Brown V. Board of Education

We all know that Rosa Parks’s actions on December 1, 1955 helped to spur the Civil Rights movement that ended legal racial segregation in the south and propelled Rev. Martin Luther King Jr. into the forefront of the movement. While she was honored by many for the rest of her life, she continued to struggle against racism and other life trials for the rest of her life.

Although Parks was not the first person to suffer arrest in Montgomery Alabama for defying bus segregation rules, she was the ideal person for the NAACP to represent, as she was a stellar member of the community. She was married, employed, politically savvy, and had a dignified demeanor. The NAACP rallied around her and initiated a bus boycott and later civil action suit (which other black in similar situations, but not Mrs. Parks). Browder V. Gayle was successful in part to Brown V. Board of Education from two years earlier, and racial segregation on buses was deemed unconstitutional.

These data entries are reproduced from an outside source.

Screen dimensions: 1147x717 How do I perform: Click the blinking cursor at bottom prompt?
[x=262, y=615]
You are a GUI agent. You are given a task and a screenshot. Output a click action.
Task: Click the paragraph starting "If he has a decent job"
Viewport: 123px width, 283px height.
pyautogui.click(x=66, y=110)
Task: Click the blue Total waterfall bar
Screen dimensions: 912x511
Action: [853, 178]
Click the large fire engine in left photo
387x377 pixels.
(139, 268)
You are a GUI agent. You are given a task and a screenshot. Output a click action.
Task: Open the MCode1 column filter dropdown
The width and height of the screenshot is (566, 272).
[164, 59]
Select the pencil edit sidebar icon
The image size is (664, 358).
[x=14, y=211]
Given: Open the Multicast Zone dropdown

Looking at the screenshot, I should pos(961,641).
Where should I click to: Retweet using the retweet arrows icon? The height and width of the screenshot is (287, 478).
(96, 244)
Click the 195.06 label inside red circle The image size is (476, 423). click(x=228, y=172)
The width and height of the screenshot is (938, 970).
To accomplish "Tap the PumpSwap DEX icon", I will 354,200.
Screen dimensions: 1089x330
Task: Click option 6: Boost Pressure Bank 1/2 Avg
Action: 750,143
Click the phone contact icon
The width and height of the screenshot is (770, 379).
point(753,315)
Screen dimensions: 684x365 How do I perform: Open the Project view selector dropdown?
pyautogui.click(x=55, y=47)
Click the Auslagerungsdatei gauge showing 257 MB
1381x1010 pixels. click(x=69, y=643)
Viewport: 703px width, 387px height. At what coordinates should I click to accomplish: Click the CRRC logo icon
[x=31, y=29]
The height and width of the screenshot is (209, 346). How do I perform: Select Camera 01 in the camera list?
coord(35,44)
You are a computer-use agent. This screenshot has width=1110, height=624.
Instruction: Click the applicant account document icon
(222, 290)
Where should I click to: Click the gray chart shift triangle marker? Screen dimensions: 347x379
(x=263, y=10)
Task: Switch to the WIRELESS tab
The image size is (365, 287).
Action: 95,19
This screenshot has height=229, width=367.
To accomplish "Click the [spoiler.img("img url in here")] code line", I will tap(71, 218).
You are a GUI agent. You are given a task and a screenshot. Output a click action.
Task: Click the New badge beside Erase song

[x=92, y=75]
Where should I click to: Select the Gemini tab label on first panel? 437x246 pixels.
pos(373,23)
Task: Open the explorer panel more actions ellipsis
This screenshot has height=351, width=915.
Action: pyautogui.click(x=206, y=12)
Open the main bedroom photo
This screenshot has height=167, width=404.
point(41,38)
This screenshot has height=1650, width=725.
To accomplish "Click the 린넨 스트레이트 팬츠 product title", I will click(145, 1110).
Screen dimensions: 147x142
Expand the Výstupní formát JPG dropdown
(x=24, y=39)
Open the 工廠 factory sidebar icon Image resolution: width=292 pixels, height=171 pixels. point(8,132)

After the arrest, Rosa Parks suffered many hardships as an icon of the Civil Rights Movement. She was fired from her department store job and her husband quit his job as his boss forbade him to speak about his wife or her case. Rosa and Raymond Parks moved to Hampton Virginia to find work and also because they were unhappy with Civil Rights leaders. She later moved to Detroit with her husband and mother where she worked as a seamstress until 1965. At this time, she was hired as the secretary for John Conyers, an African American U.S. Congress Representative. She retired from this job in 1988. She later volunteered as a member of the Board of Planned Parenthood. She published a biography in 1992 and a Memoir in 1995.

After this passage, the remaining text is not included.